Me encogí de hombros.
—Le creo —dije con más tolerancia—. Bueno, creo que yo también era pagano a su edad, por lo tanto no debo sermonear. Pero eso no dura. En aquel tiempo esas cosas parecían tener mucho valor, pero a medida que uno envejece…
—Insisto en repetirle que no voy a envejecer —declaró—. Y el motivo es que no lo podría tolerar… Me imagino que usted era pagano, Roger, cuando tuvo su aventura con Clemency.
Me tironeé la barba.
—Supongo que sí.
—¿Y Clemency?
—Es de presumir que ambos lo éramos.
—¿Y era… bonito?
—Así lo pensamos en aquel momento.
Francesca alargó el brazo para tomar uno de mis cigarrillos y lo encendió aspirándolo profundamente.
—Creo que es un error ir a verla otra vez mañana —dijo después—. Mucho mejor sería recordarla como era, que disminuirla con comparaciones que están destinadas a ser odiosas.

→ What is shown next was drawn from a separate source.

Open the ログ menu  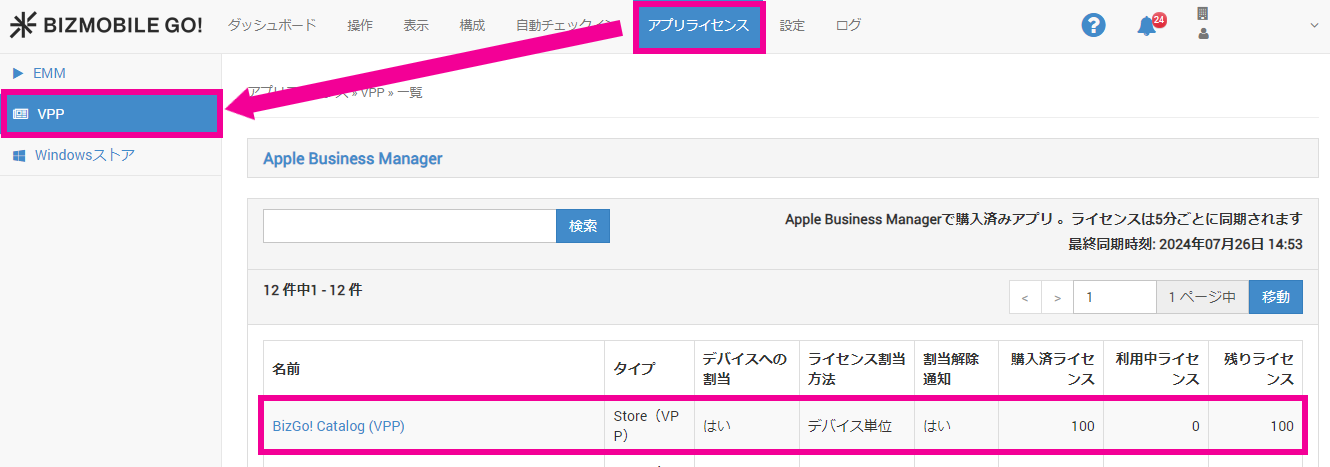pos(848,26)
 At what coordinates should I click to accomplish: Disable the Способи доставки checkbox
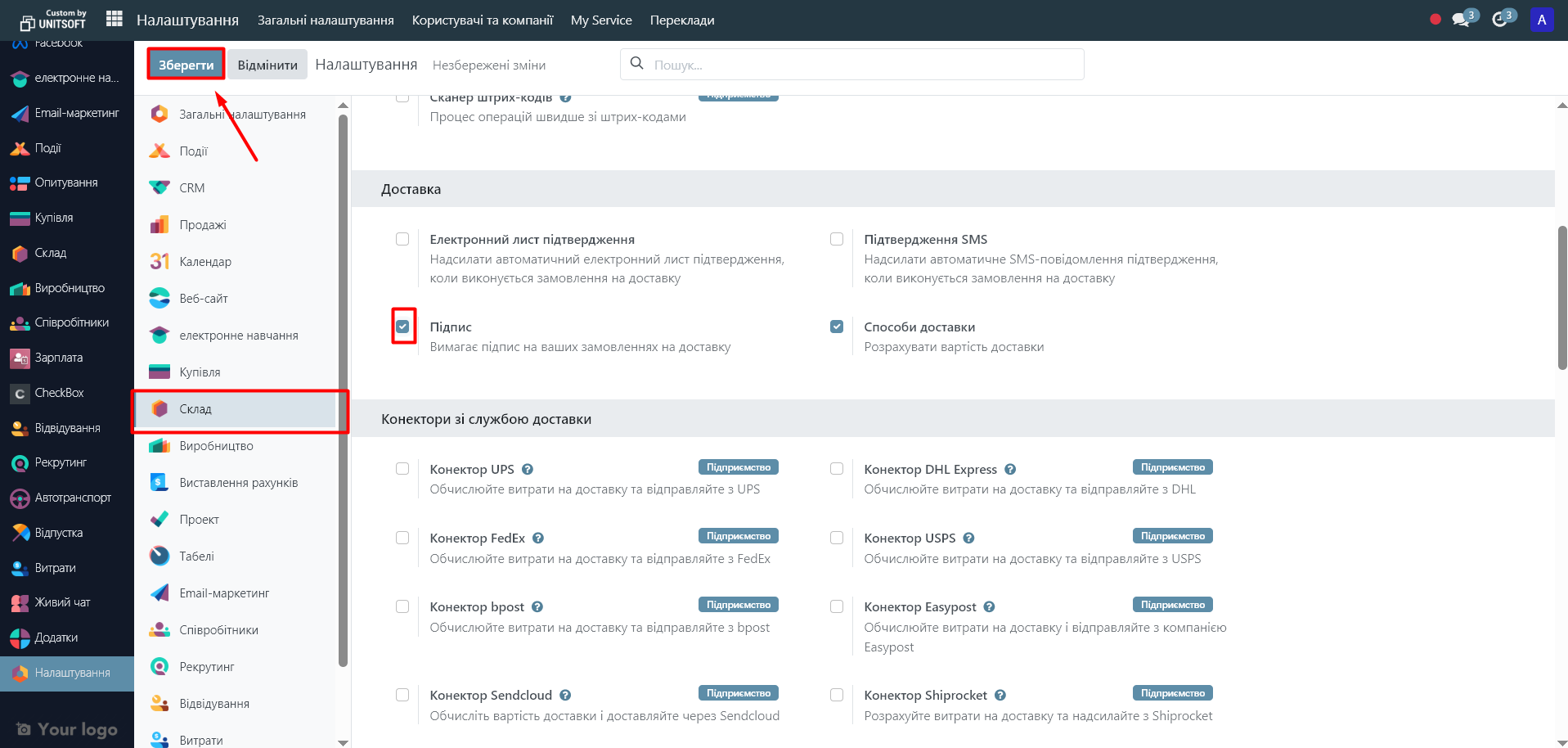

Usted comprenderá lo que quiero decir. Por supuesto que para ella no será tan malo, porque a las mujeres no les importa que los hombres parezcan más viejos que ellas, y además usted está todavía bastante fuerte y… viril… Pero…
Volví a encogerme de hombros.
—Usted sabe mucho para su edad y, si yo fuese a ver a Clemency con alguna idea de recomenzar las cosas donde las dejamos, podría haber algo de verdad en lo que usted dice. Pero no es así. Todo eso está muerto y enterrado y tendré buen cuidado en que permanezca muerto. Ahora soy un hombre casado, Frankie, y más que contento con las cosas como están. Clemency también tiene marido, entonces usted ve…
Dos teléfonos sonaron simultáneamente.